Le 9 avril 2001, des centaines de femmes, accompagnées de leurs enfants, ont effectué une marche de la paix à travers les rues de Freetown, la capitale de la Sierra Leone. Elles exprimaient avec courage leur volonté de construire une paix durable dans ce pays ravagé par dix années d'une guerre intestine qui aura contraint la moitié de la population à l'exode et ruiné le pays aussi bien sur les plans économique que social et culturel. Elles exhortaient tous les citoyens à se réunir dans un objectif commun d'édifier de nouvelles valeurs de paix et de tolérance...

Quelques jours plus tôt, l'ONG Human Rights Watch rassemblait des dizaines de témoignages de femmes réfugiées de retour de Guinée, pourchassées par les rebelles, qui accomplissaient leur errance rituelle les menant d'un enfer à l'autre.
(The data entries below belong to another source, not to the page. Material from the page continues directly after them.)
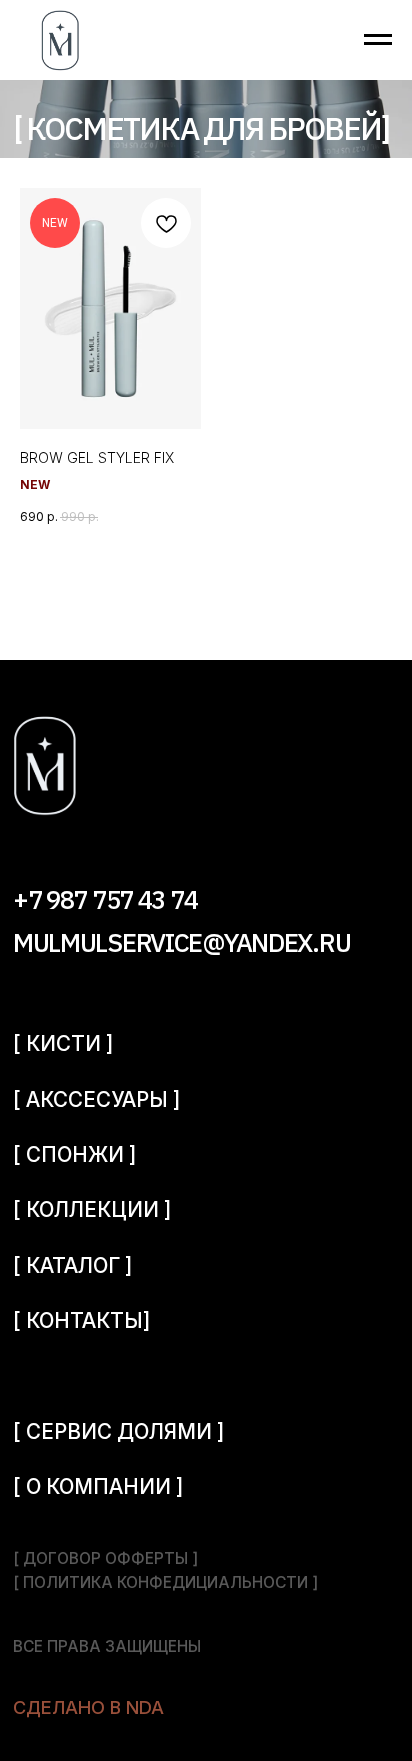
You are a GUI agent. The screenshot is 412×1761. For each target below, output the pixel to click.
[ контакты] (81, 1320)
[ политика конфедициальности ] (165, 1582)
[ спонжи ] (74, 1154)
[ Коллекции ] (92, 1209)
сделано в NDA (88, 1707)
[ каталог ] (72, 1265)
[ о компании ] (98, 1486)
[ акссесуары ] (96, 1099)
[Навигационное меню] (378, 40)
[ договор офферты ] (105, 1558)
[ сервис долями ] (118, 1431)
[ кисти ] (63, 1043)
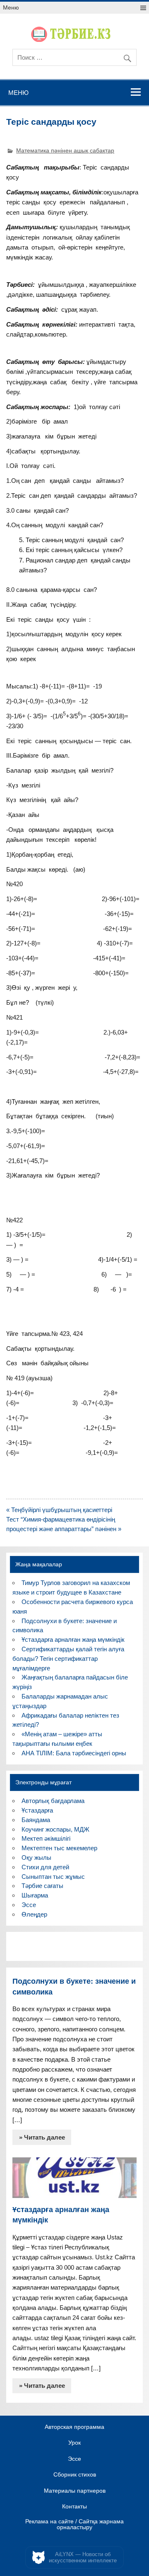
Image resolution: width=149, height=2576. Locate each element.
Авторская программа (74, 2427)
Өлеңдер (34, 1914)
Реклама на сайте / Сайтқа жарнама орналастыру (74, 2524)
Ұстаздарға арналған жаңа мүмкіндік (73, 1639)
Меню (11, 8)
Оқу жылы (36, 1857)
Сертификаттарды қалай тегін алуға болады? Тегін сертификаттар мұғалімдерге (68, 1658)
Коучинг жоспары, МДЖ (55, 1829)
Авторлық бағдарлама (53, 1800)
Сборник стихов (74, 2475)
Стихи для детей (45, 1867)
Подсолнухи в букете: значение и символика (74, 1986)
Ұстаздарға (37, 1810)
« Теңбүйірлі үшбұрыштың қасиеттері (59, 1509)
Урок (74, 2443)
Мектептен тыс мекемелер (59, 1847)
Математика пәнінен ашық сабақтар (65, 151)
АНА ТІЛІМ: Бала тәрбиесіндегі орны (74, 1753)
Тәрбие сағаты (42, 1885)
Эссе (29, 1904)
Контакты (74, 2507)
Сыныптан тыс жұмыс (53, 1876)
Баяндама (36, 1819)
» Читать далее (42, 2137)
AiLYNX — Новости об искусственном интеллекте (83, 2557)
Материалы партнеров (75, 2491)
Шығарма (35, 1895)
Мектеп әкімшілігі (46, 1838)
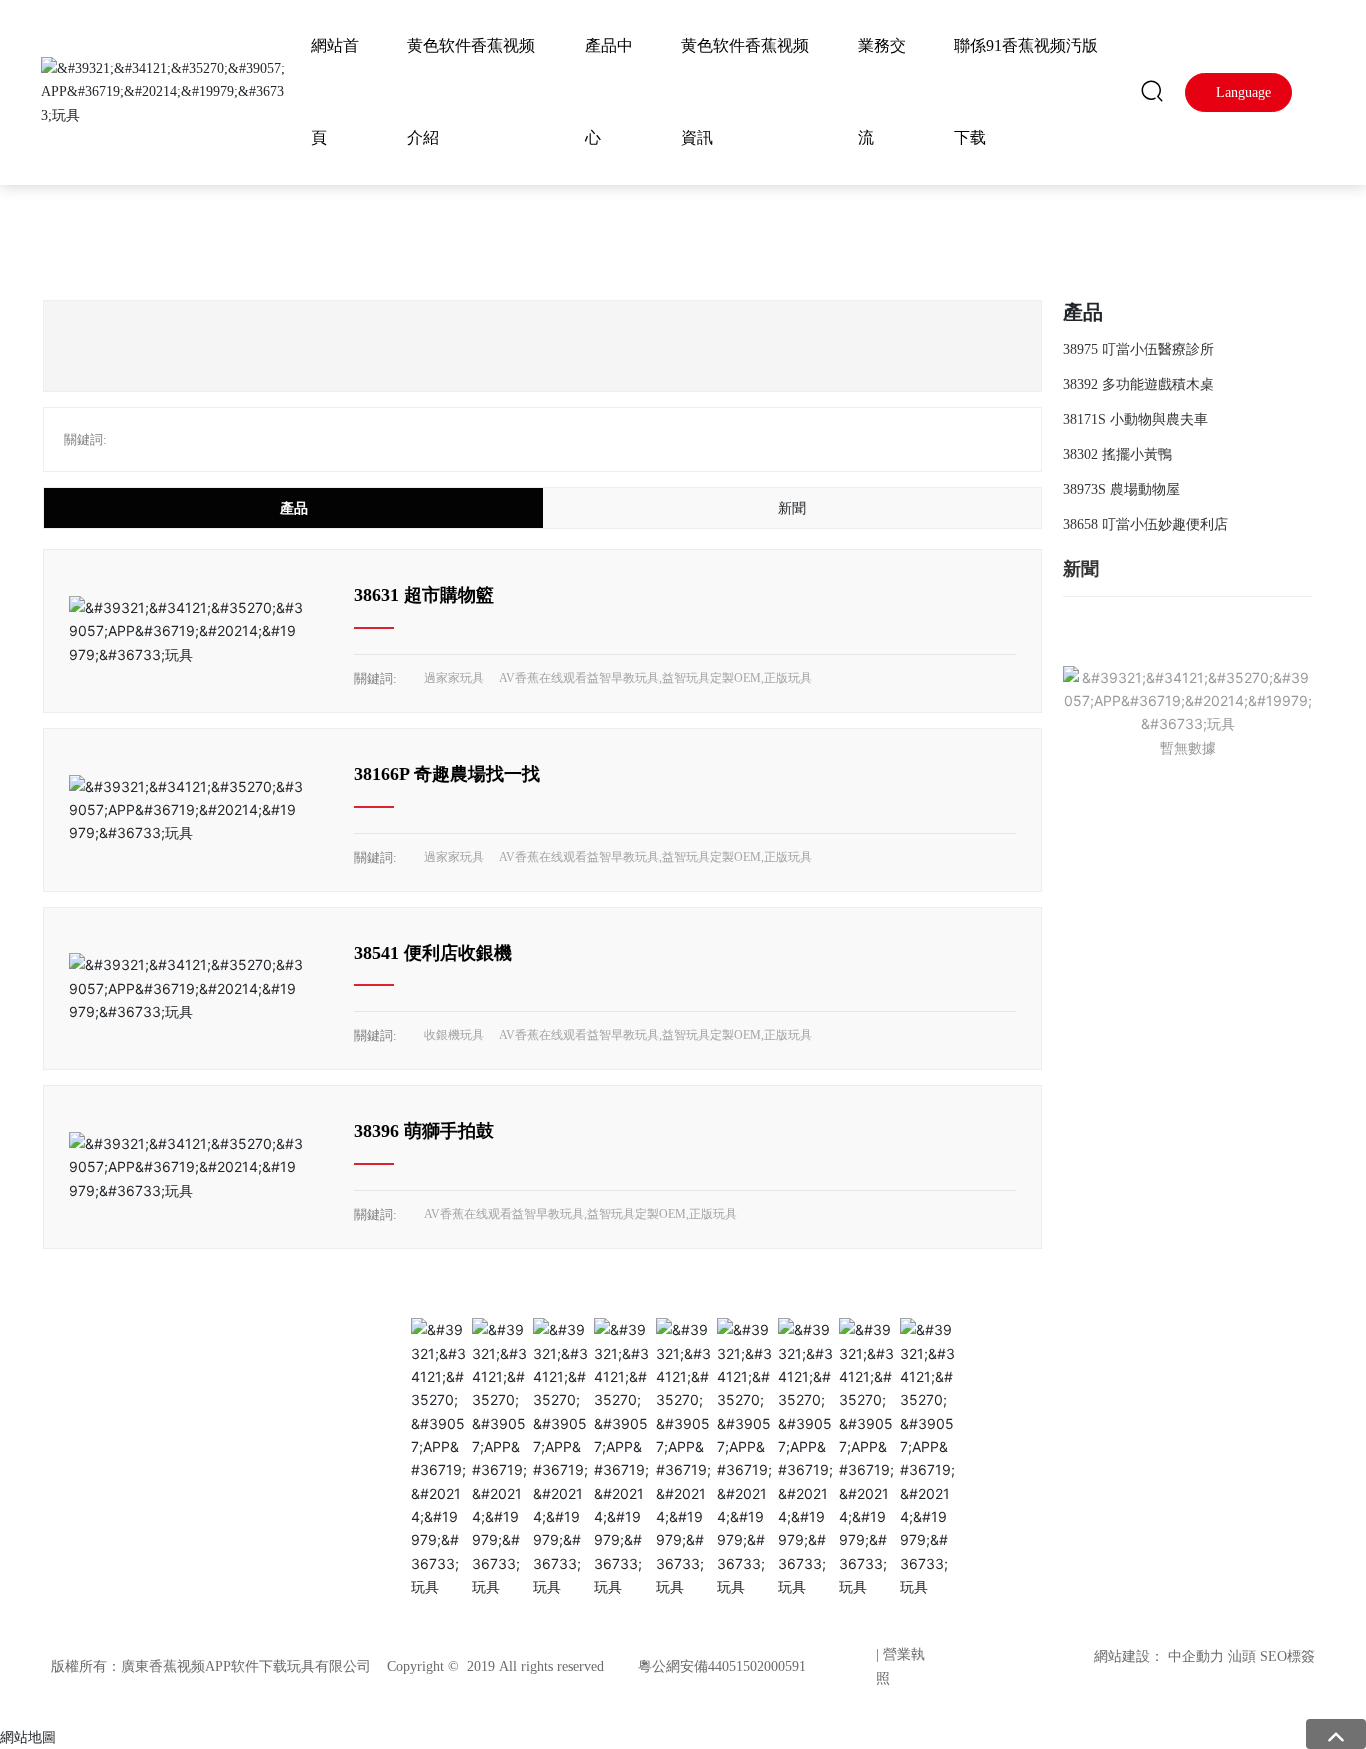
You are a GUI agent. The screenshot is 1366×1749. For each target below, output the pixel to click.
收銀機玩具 (454, 1035)
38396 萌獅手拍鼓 (424, 1131)
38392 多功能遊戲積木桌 (1138, 384)
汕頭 (1242, 1656)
Ces récits témoignaient de la terreur instaurée par les rebelles sur le pays tout entier et sur la population.

Ainsi, selon les personnes interrogées, tout commence, soit par une attaque contre un village, soit par un point de filtration organisé par les rebelles de l'AFRC (Conseil des Forces Armées Révolutionnaires) ou du RUF (Front Révolutionnaire Uni). Les hommes et les garçons sont séparés des femmes et des fillettes. Les premiers sont enrôlés de force dans l'armée, au risque de leur vie, et entraînés à accomplir les pires exactions à l'encontre des civils. Les femmes, elles, font l'objet d'un triage minutieux. Elles défilent devant les chefs qui en choisissent quelques-unes pour les servir. Celles qui seront retenues, deviendront alors leurs esclaves domestiques et sexuelles. Les autres seront violées par le reste de la troupe, soit individuellement mais le plus souvent collectivement, avec une préférence pour les jeunes filles encore vierges, avant d'êtres relâchées, torturées d'autres manières, amputées ou tuées. Les actes de violence commis relèvent des pires atrocités.
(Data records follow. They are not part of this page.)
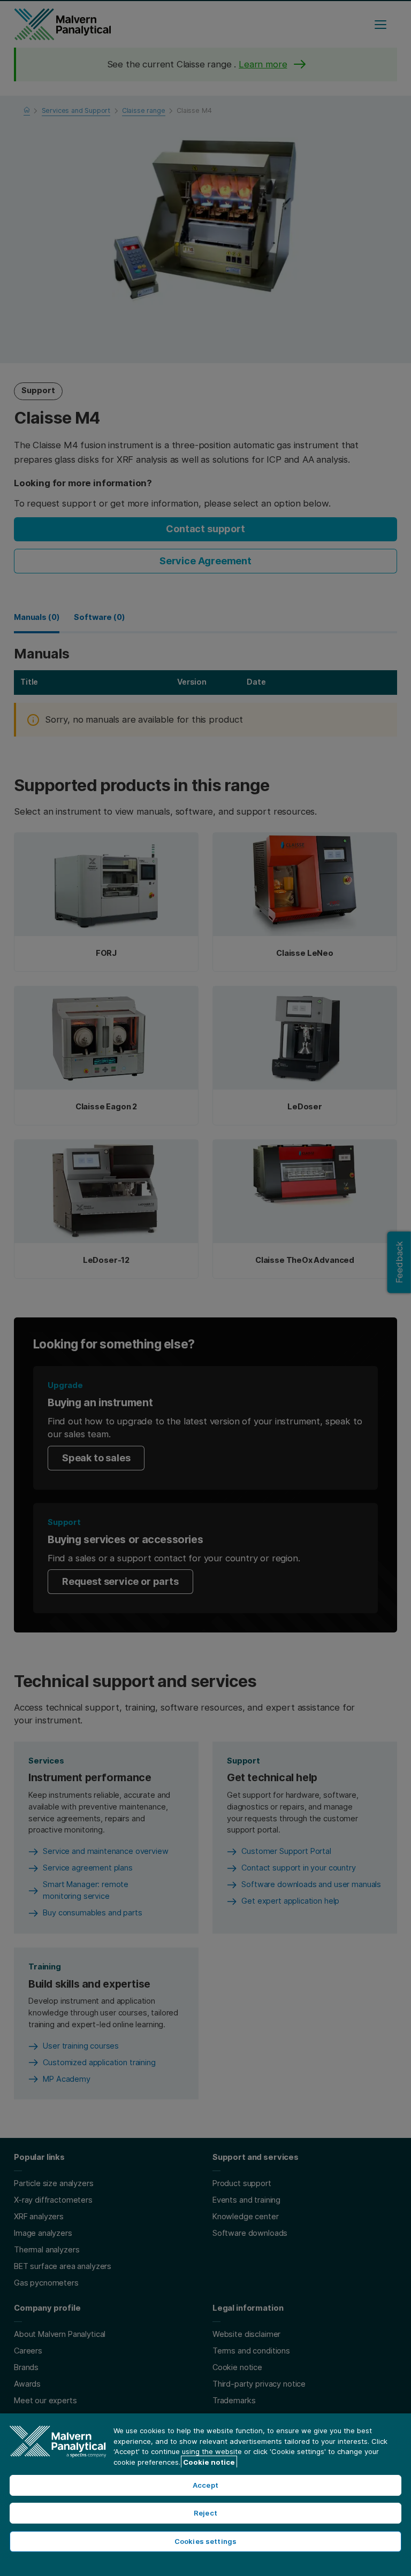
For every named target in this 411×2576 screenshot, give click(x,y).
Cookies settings (205, 2541)
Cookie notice (209, 2462)
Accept (205, 2485)
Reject (205, 2513)
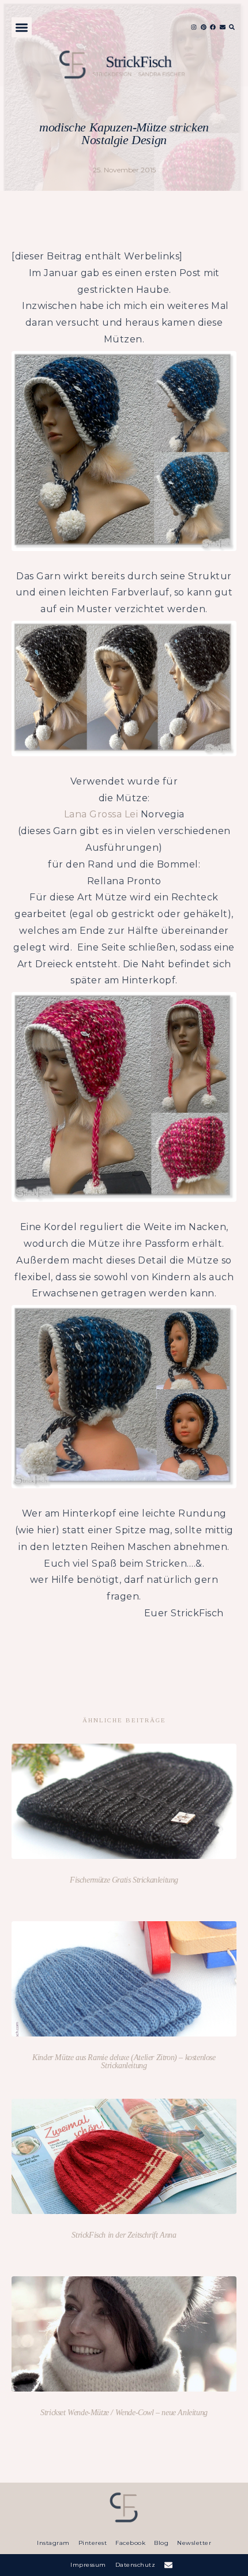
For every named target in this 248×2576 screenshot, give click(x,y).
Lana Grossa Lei (101, 814)
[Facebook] (212, 27)
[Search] (231, 27)
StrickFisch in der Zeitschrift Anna (124, 2235)
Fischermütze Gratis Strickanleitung (124, 1880)
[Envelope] (222, 27)
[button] (22, 27)
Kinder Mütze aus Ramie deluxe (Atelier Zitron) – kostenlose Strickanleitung (123, 2061)
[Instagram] (193, 27)
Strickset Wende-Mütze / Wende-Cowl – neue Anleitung (124, 2412)
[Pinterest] (203, 27)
De même qu'il a été question des enfants soldats, drogués et entraînés à couper les membres des hommes, des femmes et des enfants qui refusaient de coopérer à la rébellion, la communauté internationale veut, aujourd'hui, attirer l'attention sur les cruautés subies par les femmes durant cette guerre civile. Livrées aux enlèvements, aux viols et à l'esclavage sexuel, elles perdent leur intégrité et leur identité psychologique et physique. Ces pratiques attentées à leur égard sont très répandues dans les zones de conflits passées aux mains des rebelles. Toutefois, l'armée régulière du gouvernement s'est également rendu coupable de telles actions contre les femmes et les jeunes filles. En fin de compte, la quasi totalité des fillettes et des femmes qui ont été enlevées, ont été victimes de viols, de mariages forcés, d'esclavage ainsi que d'autres formes de violences sexuelles et physiques assimilées aux pires tortures comme par exemple l'introduction de braises dans le vagin de celles qui refusaient de se soumettre…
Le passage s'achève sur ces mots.